◆ DESCRIPTION OF THE TASK ◆
The reply should consist solely of the lines from the one that holds "Sign Out of the account" through the last line of the material, reproduced exactly; no pictures belong in it.

◆ MATERIAL FOR THIS EXERCISE ◆
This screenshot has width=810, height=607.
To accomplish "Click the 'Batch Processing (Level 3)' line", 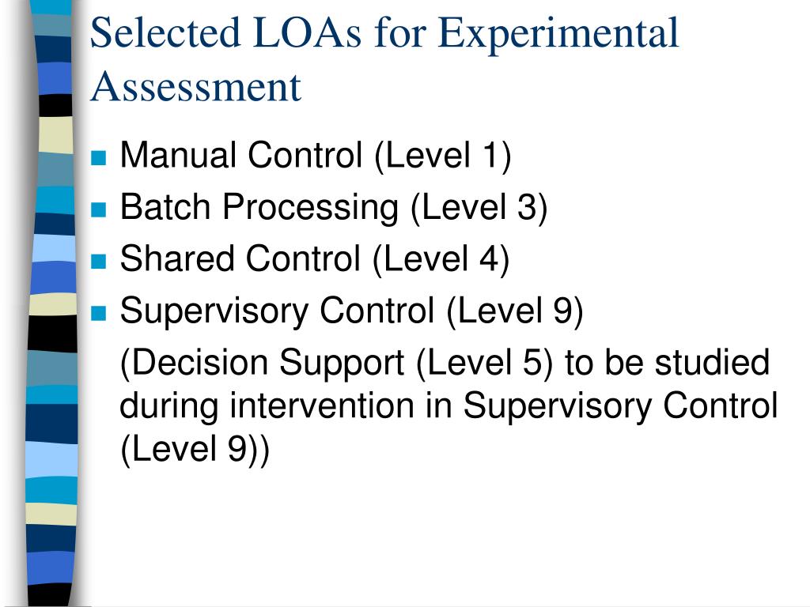I will [334, 208].
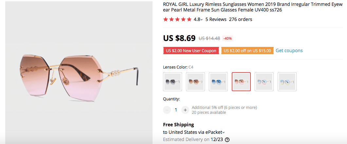This screenshot has height=144, width=347.
Task: Choose the blue-pink gradient lens option
Action: (264, 82)
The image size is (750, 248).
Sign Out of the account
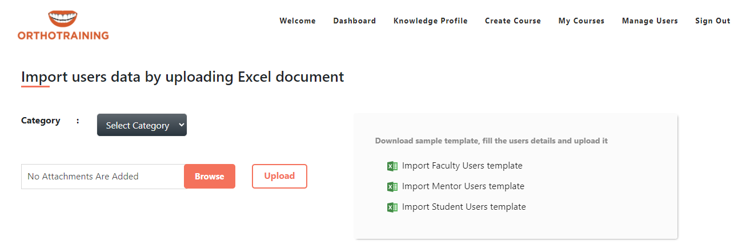coord(713,21)
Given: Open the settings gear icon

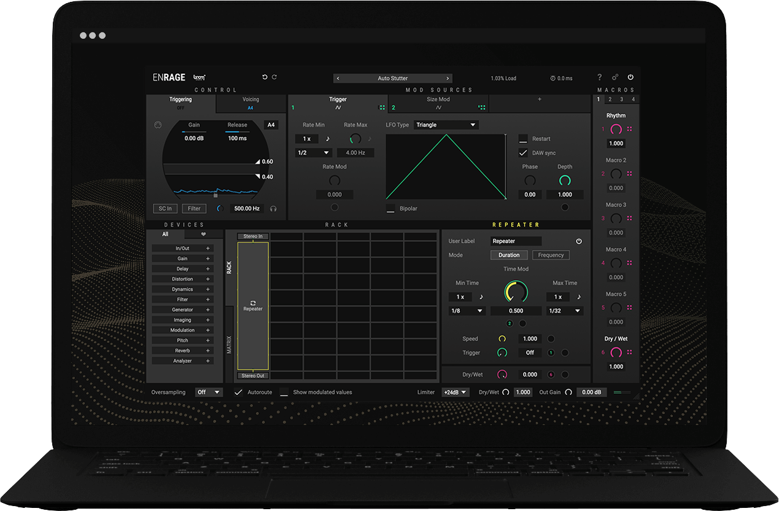Looking at the screenshot, I should [615, 77].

◆ SOLVED EXERCISE ◆
Sign Out of the account
coord(713,21)
Given: Open the settings gear icon

Looking at the screenshot, I should [615, 77].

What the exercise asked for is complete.